I've been slowly reading them and quite frankly I'm not really a fan.


----------



## Guest (Sep 19, 2010)

Mad Ethel Vane said:


> Will I be tarred and feathered if I admit that I don't remember reading them as a kid (but, then again I don't remember a lot of what I know I did read)
> 
> I've been slowly reading them and quite frankly I'm not really a fan.


I was never exposed to them as a kid either. I read the first few in preparation for the movies, but then haven't gone back since. It might be because the books are so short. I'm not sure.


----------



## J.M Pierce (May 13, 2010)

I think this is one of those things that as a child was something fantastic and as an adult, it's a cherished memory. You know how maybe you went and saw something as a kid, and you remember that thing being the coolest, most fantastic, larger than life thing ever. Then twenty years later you take your kids to see that thing and you think to yourself, "that's not as big as I remember it." But then you look at your kids and they have the exact look of amazement on their face that you imagined yourself having when you were their age.

I could see where reading it as an adult would be disappointing, especially if you've seen the movie. I think to read it as an adult, it's best to take yourself back to being ten years old. That's part of the fun for me.


----------



## Valmore Daniels (Jul 12, 2010)

The chronicles were my first fantasy books, and everything else branched out from there.  Going back, of course, is never the same as the first time reading them as a ten-year-old, but I will always have a special place in my heart for this series.


----------



## MLPMom (Nov 27, 2009)

I really loved the Chronicles of Narnia, I read them all in one summer. Sadly, I don't remember hearing about them in school for some reason, it wasn't until about 5 years ago that I even became interested in them and then devoured them all. Of course a year or so later (I think) the first movie came out and I had to watch it. 

I haven't read any of his other work but I was thinking about starting The Lion, The Witch and the Wardrobe with my two oldest daughters. I think they would really enjoy them. I thought it could be something fun we could all read together.


----------



## Shayne Parkinson (Mar 19, 2010)

Yes! I had LWW read to me at school when I was eight or nine, and gradually acquired the others over the years. We now have a nice hardback version of all seven. They're a fond childhood memory, and I re-read them every now and again.
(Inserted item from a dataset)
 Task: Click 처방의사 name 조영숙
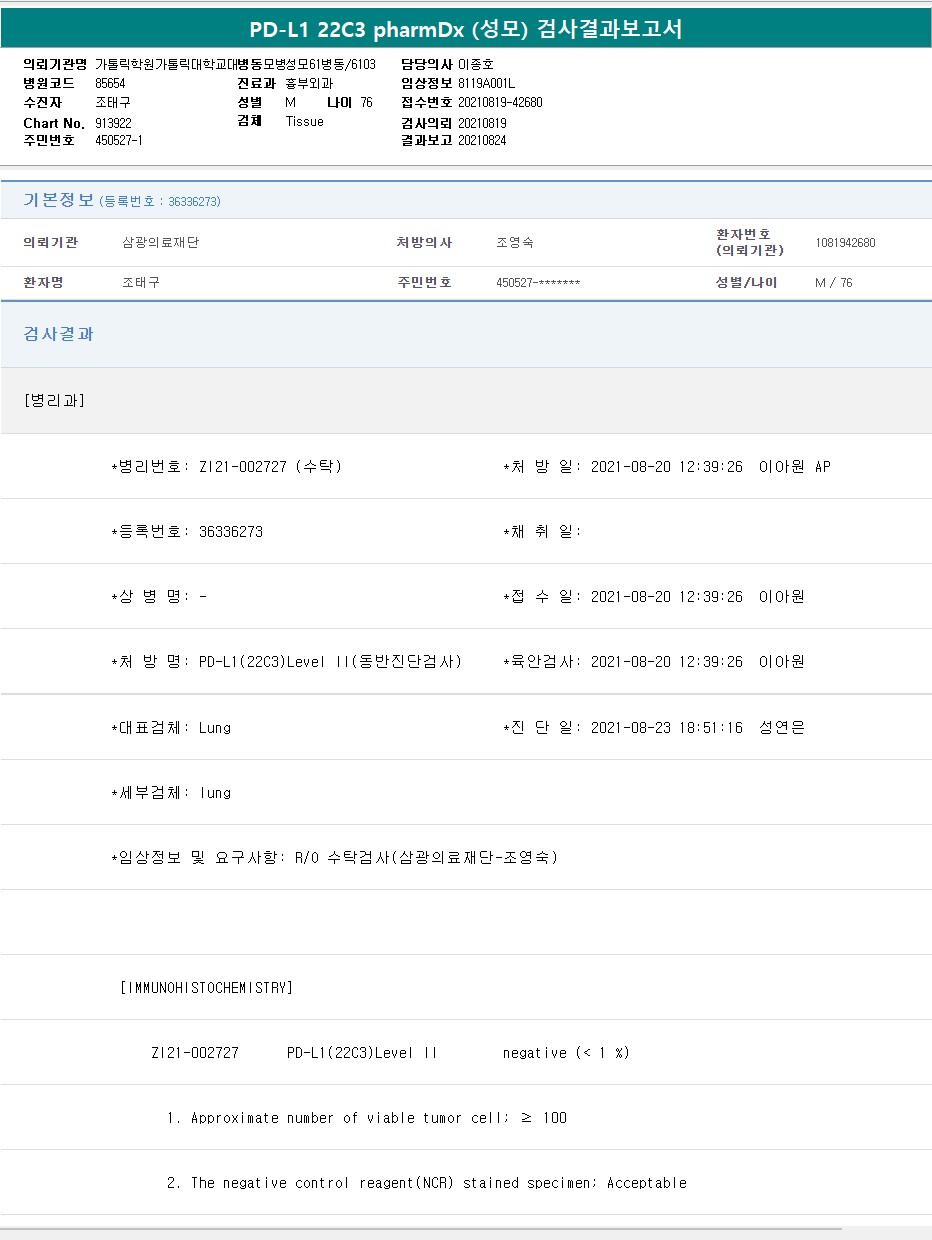tap(514, 243)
The first two movies were partially filmed here in New Zealand. A sad note: the grand house filmed as Professor Kirke's home was destroyed in the recent earthquake.


----------



## bvlarson (May 16, 2010)

Unlike Lord of the Rings, I think they are much more clearly aimed at children. I loved them as a kid, but I'm not really into them as an adult. 
-BVL


----------



## Kevin D. (Sep 17, 2010)

OK, so plenty of people here have obviously read them.  So I have a question:

Now, bear in mind that I really enjoyed the series, so I'm not trying to attack it.  But how did The Lion, The Witch, and the Wardobe get past the editor's eyes when the children were never described (that I could find, anyway)?  We learn their ages and personality traites, but where are their physical appearances described?

I notice this sort of thing in a lot of books - things that editors and other authors claim to be "rules" of writing are completely ignored in some of the more respectable titles and even classics.  It just makes me wonder why such rules are pushed so hard when they aren't necessarily needed.

Or am I wrong?  Last time I read The Lion, The Witch, and the Wardrobe was a few years ago just before the movie hit theaters.  Did I accidentally skip some pages? I wouldn't put it beyond myself. lol


----------



## Daphne (May 27, 2010)

ravendta said:


> OK, so plenty of people here have obviously read them. So I have a question:
> 
> Now, bear in mind that I really enjoyed the series, so I'm not trying to attack it. But how did The Lion, The Witch, and the Wardobe get past the editor's eyes when the children were never described (that I could find, anyway)? We learn their ages and personality traites, but where are their physical appearances described?
> 
> ...


What an interesting question. I too have read and enjoyed the Narnia books, although I find they have less enduring appeal than Lord of the Rings and are more dated. I think the fact that the physical appearance children is not described in so many words tells us something about C. S Lewis - a bachelor for more of his life, he never had young children of his own and was incarcerated in the old boy's club atmosphere of Oxford. He was also foremost a Christian and a scholar. I don't suppose he would have thought about appearance as important. Peter, Susan, Lucy and Edmund are conveyed clearly enough - but as moral beings as part of what is essentially a morality tale. As for the editor not questioning - well, Lewis was an Oxford professor of literature, so he might have been a bit nervous. I think you make a good point by concluding that most "rules" of writing are made to be broken if the writer has their own, clear vision of what they want to convey.


----------



## Shayne Parkinson (Mar 19, 2010)

ravendta said:


> OK, so plenty of people here have obviously read them. So I have a question:
> 
> Now, bear in mind that I really enjoyed the series, so I'm not trying to attack it. But how did The Lion, The Witch, and the Wardrobe get past the editor's eyes when the children were never described (that I could find, anyway)? We learn their ages and personality traits, but where are their physical appearances described?
> 
> ...


We're told that Susan has dark hair and Lucy's is golden, but you're right, there's not much else in the way of description. Quite a contrast to (for example) the Harry Potter books.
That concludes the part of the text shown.